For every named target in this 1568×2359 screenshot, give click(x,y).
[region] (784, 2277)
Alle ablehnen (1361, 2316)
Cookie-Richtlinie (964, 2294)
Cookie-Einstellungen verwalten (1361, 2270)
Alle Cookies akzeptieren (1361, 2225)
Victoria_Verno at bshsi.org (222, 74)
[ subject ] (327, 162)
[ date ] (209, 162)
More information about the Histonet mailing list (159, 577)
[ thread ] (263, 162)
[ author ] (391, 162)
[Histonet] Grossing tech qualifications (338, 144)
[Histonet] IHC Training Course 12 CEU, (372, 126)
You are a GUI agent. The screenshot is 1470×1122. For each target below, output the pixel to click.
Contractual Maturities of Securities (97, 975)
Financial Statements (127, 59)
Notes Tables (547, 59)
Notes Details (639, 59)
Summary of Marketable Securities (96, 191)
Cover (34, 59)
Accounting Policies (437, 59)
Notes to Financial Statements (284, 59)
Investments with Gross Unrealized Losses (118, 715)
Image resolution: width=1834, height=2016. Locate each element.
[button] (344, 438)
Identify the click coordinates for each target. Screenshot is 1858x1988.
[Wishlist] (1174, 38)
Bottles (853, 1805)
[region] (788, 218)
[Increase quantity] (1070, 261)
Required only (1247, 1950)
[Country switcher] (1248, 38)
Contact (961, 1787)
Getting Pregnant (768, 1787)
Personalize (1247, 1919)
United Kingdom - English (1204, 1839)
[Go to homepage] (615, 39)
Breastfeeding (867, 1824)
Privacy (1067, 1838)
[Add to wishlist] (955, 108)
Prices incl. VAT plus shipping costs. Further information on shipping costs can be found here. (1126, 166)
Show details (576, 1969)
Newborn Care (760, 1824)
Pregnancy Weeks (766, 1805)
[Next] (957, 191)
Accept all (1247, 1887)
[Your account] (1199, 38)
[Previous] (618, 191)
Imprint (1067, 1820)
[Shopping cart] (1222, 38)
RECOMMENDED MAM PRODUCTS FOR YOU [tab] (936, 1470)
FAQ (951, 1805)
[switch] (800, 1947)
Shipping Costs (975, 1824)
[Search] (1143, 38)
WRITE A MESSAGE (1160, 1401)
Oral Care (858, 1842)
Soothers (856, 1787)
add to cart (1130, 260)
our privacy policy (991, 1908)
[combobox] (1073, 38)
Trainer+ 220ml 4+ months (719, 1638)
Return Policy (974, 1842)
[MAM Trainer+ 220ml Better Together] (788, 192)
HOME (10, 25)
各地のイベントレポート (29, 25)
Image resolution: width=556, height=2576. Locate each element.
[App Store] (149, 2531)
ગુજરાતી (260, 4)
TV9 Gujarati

Work task – Nothing in the listing may be changed; retype it all exactly.

Result of the task –
For every named target in this 1568×2359 screenshot, give click(x,y).
[region] (784, 2277)
Alle ablehnen (1361, 2316)
Cookie-Richtlinie (964, 2294)
Cookie-Einstellungen verwalten (1361, 2270)
Alle Cookies akzeptieren (1361, 2225)
Victoria_Verno at bshsi.org (222, 74)
[ subject ] (327, 162)
[ date ] (209, 162)
More information about the Histonet mailing list (159, 577)
[ thread ] (263, 162)
[ author ] (391, 162)
[Histonet] Grossing tech qualifications (338, 144)
[Histonet] IHC Training Course 12 CEU, (372, 126)
You are a GUI agent. The screenshot is 1470×1122. For each target below, output the pixel to click.
Contractual Maturities of Securities (97, 975)
Financial Statements (127, 59)
Notes Tables (547, 59)
Notes Details (639, 59)
Summary of Marketable Securities (96, 191)
Cover (34, 59)
Accounting Policies (437, 59)
Notes to Financial Statements (284, 59)
Investments with Gross Unrealized Losses (118, 715)
Image resolution: width=1834, height=2016. Locate each element.
[button] (344, 438)
Identify the click coordinates for each target. Screenshot is 1858x1988.
[Wishlist] (1174, 38)
Bottles (853, 1805)
[region] (788, 218)
[Increase quantity] (1070, 261)
Required only (1247, 1950)
[Country switcher] (1248, 38)
Contact (961, 1787)
Getting Pregnant (768, 1787)
Personalize (1247, 1919)
United Kingdom - English (1204, 1839)
[Go to homepage] (615, 39)
Breastfeeding (867, 1824)
Privacy (1067, 1838)
[Add to wishlist] (955, 108)
Prices incl. VAT plus shipping costs. Further information on shipping costs can be found here. (1126, 166)
Show details (576, 1969)
Newborn Care (760, 1824)
Pregnancy Weeks (766, 1805)
[Next] (957, 191)
Accept all (1247, 1887)
[Your account] (1199, 38)
[Previous] (618, 191)
Imprint (1067, 1820)
[Shopping cart] (1222, 38)
RECOMMENDED MAM PRODUCTS FOR YOU [tab] (936, 1470)
FAQ (951, 1805)
[switch] (800, 1947)
Shipping Costs (975, 1824)
[Search] (1143, 38)
WRITE A MESSAGE (1160, 1401)
Oral Care (858, 1842)
Soothers (856, 1787)
add to cart (1130, 260)
our privacy policy (991, 1908)
[combobox] (1073, 38)
Trainer+ 220ml 4+ months (719, 1638)
Return Policy (974, 1842)
[MAM Trainer+ 220ml Better Together] (788, 192)
HOME (10, 25)
各地のイベントレポート (29, 25)
Image resolution: width=556, height=2576. Locate each element.
[App Store] (149, 2531)
ગુજરાતી (260, 4)
TV9 Gujarati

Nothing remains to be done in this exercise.